====== Source extract ======

Time for a comeback?
By Max Nisen
Published Last updated This article is more than 2 years old.

Chipotle has had a disappointing year by its own high standards, lagging the market since warning in February that growth would be weaker than what investors have come to expect.

Its earnings call today (July 21) is its chance to reassure investors that its growth prospects, if not as heady as they once were, remain strong, which could help justify a stock valuation some see as high. The company also is expected to provide an update on its supply-chain issues and future plans—which will be of interest not only to stockholders but to the chain’s more fanatical customers, and especially those concerned about the fate of their Chipotle carnitas.

The sales outlook

This is the big one for the company. After years of massive sales growth, things have slowed down for Chipotle, and the company has projected that the rest of the year will be similar.

The weak numbers look worse in large part due to really difficult comparisons with last year’s sales, but investors haven’t been in much of an understanding mood over that. It’s worth closely listening to anything the company says about profit growth, sales projections, traffic numbers, and expansion-plan adjustments.

Pork problems, solved?

Chipotle has had huge shortfalls in pork supply since an issue with a supplier in January prompted it to remove it from many restaurants. That hurt sales more than expected, by as much as 2% in the first half of the year. Pork isn’t even all that popular with customers—chicken dominates most orders—but people who like it were loathe to switch.

Pork is coming back from a new supplier, for which the company is relaxing its no-antibiotics policy, but exactly what happened with the old supplier is still something of a mystery. Look for more details on the new supplier, on how quickly pork sales are recovering (it’s still unavailable in swaths of the country), and what the company might do going forward in order to prevent such disruption in the future.

Pricing and commodities

The company raised prices last year in response primarily to sky-high beef, avocado, and dairy prices, but also because it had been comparatively slow to do so in previous years. The commodities picture is looking much better this time around, with beef prices moderating in particular. Still, food costs are always high compared to that of competitors, and the company’s sustainability-focused supply chain makes it more fragile than most.

The company warned of a possible price increase on steak items earlier in the yearr. Meat lovers might get a reprieve, but Chipotle has said it’s seen almost no trade down to cheaper items or reduced traffic from that last price rise, so it may look to tinker again.

New menu items?

The addition of Sofritas last year  was the company’s first ever new menu item. It’s now testing chorizo sausage in Kansas City. Might some other US cities get the chance?

New Pizzeria Locale and ShopHouse locations?

The company has two new concepts, the southeast Asian focused ShopHouse, and Pizzeria Locale, a fast-casual pizzeria. But most of the country doesn’t have access. The company announced it was pursuing new markets for Locale in its last call; so far Kansas City and Cincinnati are the only ones that have been revealed.

It suggested that ShopHouse, too, would enter new markets, though didn’t mention what those might be, and that’s a detail that could be coming on today’s call. ShopHouse is currently only in the DC area and in Los Angeles.

====== Record extracts ======

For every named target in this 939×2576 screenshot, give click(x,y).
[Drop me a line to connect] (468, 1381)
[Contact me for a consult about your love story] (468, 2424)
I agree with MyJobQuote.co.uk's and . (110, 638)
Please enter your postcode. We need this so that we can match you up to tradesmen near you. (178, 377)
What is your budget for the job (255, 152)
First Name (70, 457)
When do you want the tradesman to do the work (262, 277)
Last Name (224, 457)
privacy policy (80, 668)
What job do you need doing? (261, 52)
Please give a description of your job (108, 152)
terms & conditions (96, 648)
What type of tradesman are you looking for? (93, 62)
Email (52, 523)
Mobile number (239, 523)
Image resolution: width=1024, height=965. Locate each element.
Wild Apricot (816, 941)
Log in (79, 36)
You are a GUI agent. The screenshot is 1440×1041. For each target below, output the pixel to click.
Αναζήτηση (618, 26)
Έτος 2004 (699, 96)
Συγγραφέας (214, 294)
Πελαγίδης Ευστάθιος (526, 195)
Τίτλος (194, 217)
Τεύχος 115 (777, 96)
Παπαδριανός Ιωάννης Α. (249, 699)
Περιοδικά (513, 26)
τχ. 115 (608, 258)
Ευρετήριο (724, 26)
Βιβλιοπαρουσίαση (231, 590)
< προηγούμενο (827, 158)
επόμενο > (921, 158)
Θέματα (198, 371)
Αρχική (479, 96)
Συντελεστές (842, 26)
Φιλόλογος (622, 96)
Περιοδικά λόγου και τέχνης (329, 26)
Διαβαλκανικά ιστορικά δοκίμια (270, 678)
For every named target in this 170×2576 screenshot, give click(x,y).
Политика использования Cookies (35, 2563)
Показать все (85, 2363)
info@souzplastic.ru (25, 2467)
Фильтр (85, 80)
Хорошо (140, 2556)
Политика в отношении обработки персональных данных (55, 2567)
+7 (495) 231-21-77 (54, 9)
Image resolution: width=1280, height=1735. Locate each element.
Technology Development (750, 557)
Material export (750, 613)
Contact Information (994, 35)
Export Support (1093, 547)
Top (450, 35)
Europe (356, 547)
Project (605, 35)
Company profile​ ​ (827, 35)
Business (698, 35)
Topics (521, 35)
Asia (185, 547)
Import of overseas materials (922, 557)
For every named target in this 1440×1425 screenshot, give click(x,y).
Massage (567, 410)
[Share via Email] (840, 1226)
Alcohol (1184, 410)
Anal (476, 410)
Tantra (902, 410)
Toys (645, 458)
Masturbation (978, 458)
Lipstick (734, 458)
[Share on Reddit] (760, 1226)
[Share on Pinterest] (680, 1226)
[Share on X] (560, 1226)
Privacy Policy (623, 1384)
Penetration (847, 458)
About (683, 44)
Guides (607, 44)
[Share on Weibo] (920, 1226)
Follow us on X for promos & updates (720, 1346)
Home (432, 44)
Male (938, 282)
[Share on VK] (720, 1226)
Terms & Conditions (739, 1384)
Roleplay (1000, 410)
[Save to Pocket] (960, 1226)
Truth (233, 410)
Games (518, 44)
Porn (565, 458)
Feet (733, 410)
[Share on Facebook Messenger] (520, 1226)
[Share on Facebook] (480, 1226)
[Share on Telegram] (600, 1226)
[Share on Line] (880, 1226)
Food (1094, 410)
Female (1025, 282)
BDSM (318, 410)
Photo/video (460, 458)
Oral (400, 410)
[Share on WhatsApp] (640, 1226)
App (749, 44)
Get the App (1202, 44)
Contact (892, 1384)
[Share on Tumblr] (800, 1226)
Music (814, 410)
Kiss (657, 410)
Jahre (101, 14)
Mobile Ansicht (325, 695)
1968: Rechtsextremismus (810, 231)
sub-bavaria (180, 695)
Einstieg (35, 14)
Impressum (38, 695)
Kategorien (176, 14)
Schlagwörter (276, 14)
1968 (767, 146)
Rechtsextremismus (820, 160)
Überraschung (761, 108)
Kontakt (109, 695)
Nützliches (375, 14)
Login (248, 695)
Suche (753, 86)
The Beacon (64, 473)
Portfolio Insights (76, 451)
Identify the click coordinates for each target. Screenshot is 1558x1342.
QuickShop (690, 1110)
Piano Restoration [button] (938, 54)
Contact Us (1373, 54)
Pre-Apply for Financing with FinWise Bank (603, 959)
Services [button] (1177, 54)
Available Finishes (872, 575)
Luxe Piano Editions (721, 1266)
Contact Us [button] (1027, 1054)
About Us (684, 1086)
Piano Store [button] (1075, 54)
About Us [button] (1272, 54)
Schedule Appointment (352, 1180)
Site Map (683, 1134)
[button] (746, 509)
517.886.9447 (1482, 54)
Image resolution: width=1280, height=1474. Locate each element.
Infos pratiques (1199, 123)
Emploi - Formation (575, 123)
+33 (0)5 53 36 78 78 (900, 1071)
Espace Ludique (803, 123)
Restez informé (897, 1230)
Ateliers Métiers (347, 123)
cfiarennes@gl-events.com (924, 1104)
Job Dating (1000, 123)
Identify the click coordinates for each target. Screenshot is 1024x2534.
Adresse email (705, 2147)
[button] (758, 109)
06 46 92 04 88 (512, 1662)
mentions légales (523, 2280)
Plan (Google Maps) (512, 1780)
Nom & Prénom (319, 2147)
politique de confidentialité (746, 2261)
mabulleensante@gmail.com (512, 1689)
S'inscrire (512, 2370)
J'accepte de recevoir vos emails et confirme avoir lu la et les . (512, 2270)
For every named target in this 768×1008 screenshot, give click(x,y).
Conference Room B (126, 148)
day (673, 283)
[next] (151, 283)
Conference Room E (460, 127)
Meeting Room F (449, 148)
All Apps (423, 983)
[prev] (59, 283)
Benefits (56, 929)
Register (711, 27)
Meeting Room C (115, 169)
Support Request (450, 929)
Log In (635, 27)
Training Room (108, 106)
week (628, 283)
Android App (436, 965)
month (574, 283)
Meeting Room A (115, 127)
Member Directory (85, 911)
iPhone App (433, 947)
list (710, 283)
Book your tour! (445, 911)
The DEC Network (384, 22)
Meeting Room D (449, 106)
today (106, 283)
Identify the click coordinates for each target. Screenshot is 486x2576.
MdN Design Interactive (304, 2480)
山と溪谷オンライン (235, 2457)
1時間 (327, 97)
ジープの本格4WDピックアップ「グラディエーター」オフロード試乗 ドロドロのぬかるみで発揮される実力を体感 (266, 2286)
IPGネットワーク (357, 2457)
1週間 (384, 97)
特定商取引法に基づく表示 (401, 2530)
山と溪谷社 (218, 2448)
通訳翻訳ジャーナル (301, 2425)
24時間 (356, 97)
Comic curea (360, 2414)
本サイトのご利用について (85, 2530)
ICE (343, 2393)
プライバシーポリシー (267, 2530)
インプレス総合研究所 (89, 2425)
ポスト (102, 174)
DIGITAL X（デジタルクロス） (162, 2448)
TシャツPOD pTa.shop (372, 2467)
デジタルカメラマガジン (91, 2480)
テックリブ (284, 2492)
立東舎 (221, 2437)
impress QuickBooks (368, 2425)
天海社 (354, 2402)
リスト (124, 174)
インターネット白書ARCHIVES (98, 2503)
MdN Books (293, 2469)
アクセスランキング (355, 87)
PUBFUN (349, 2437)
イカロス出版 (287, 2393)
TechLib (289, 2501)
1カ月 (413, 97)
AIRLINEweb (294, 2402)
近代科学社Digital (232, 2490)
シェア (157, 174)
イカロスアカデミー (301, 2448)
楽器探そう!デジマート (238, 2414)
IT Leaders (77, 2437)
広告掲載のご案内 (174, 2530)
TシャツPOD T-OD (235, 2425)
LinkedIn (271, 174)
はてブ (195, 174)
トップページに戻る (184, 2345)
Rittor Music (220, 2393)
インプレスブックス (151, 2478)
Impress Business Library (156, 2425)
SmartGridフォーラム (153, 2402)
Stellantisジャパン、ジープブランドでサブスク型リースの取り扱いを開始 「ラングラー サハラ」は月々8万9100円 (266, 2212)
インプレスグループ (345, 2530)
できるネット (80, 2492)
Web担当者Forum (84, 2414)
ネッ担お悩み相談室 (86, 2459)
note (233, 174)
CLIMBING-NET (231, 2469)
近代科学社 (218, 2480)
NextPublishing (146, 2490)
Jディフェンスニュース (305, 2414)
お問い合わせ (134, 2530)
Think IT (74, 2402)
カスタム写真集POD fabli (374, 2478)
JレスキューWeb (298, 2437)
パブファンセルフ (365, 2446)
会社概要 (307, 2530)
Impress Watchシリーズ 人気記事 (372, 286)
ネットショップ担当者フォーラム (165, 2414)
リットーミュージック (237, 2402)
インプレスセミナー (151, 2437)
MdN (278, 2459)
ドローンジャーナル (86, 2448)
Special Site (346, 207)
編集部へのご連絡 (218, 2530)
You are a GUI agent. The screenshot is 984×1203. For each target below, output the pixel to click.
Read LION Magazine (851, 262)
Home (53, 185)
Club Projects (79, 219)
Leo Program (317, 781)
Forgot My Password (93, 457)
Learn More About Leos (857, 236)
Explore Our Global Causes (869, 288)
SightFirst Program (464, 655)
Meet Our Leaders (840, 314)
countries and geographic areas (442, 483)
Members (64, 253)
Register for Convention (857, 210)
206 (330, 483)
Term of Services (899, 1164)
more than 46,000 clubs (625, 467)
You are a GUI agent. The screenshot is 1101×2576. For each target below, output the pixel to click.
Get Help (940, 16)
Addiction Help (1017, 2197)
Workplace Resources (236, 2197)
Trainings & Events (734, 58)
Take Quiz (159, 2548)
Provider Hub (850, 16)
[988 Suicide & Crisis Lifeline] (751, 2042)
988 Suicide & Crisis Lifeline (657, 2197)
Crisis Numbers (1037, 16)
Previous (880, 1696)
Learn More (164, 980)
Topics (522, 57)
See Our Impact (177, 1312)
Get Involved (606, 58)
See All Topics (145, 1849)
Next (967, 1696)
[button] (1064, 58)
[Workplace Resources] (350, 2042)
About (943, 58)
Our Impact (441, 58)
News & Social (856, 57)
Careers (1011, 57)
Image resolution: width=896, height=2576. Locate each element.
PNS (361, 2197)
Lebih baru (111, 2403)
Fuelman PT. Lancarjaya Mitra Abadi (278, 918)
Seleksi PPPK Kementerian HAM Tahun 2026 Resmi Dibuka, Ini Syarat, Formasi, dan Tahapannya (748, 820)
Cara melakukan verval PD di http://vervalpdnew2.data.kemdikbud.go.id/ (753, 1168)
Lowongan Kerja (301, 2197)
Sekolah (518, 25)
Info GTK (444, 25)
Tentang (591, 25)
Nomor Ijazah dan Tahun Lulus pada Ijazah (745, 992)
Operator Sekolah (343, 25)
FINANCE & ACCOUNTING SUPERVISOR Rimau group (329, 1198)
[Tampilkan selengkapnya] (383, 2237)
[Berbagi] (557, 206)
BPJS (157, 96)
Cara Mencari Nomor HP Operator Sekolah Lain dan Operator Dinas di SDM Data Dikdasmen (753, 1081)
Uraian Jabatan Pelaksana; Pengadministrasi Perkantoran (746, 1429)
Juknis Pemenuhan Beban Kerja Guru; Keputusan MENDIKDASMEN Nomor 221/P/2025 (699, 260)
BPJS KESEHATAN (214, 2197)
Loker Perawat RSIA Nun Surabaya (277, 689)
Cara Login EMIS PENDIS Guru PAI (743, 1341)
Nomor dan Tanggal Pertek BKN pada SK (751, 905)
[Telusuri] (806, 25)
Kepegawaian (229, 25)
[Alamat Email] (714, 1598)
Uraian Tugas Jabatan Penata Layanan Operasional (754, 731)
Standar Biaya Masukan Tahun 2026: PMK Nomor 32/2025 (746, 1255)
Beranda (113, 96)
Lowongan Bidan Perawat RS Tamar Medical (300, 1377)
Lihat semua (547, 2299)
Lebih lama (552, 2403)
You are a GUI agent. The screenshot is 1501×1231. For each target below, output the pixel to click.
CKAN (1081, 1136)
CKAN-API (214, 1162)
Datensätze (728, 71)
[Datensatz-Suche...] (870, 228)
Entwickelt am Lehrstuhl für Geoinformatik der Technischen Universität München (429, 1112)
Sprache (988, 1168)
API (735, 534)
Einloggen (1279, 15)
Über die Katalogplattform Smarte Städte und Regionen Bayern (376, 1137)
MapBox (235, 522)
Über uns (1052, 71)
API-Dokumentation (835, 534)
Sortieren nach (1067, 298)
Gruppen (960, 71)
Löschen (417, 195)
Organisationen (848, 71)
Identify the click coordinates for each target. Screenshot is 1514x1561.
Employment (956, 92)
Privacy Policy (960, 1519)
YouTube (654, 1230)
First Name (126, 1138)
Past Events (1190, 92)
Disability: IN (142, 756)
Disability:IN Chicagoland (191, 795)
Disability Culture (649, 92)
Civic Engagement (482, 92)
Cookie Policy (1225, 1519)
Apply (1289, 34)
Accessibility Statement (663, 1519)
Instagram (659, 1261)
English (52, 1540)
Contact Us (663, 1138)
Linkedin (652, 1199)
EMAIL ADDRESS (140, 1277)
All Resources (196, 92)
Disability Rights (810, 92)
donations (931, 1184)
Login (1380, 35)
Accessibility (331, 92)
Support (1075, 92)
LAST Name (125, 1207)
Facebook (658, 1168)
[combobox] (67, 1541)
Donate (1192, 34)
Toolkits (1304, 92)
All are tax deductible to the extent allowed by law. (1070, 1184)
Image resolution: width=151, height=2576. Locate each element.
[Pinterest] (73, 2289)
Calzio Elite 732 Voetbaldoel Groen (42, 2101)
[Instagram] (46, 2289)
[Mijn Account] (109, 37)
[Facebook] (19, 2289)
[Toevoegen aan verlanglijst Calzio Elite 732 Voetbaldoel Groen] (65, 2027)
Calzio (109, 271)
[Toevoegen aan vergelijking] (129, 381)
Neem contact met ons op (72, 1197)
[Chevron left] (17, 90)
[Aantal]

======

Work to complete
**A.** Please print the part of the Chipotle article between "The company warned" and "New menu items?", inclusive.
**B.** Answer these questions from the Chipotle article, one per line:
(i) On what date is the earnings call being held?
(ii) In which city is chorizo sausage being tested?
(iii) Where is ShopHouse currently located?
**C.** List the things the Chipotle article recommends listening closely for in anything the company says.

Expected responses
**A.**
The company warned of a possible price increase on steak items earlier in the yearr. Meat lovers might get a reprieve, but Chipotle has said it’s seen almost no trade down to cheaper items or reduced traffic from that last price rise, so it may look to tinker again.

New menu items?

**B.**
(i) July 21
(ii) Kansas City
(iii) The DC area and Los Angeles

**C.**
Profit growth
Sales projections
Traffic numbers
Expansion-plan adjustments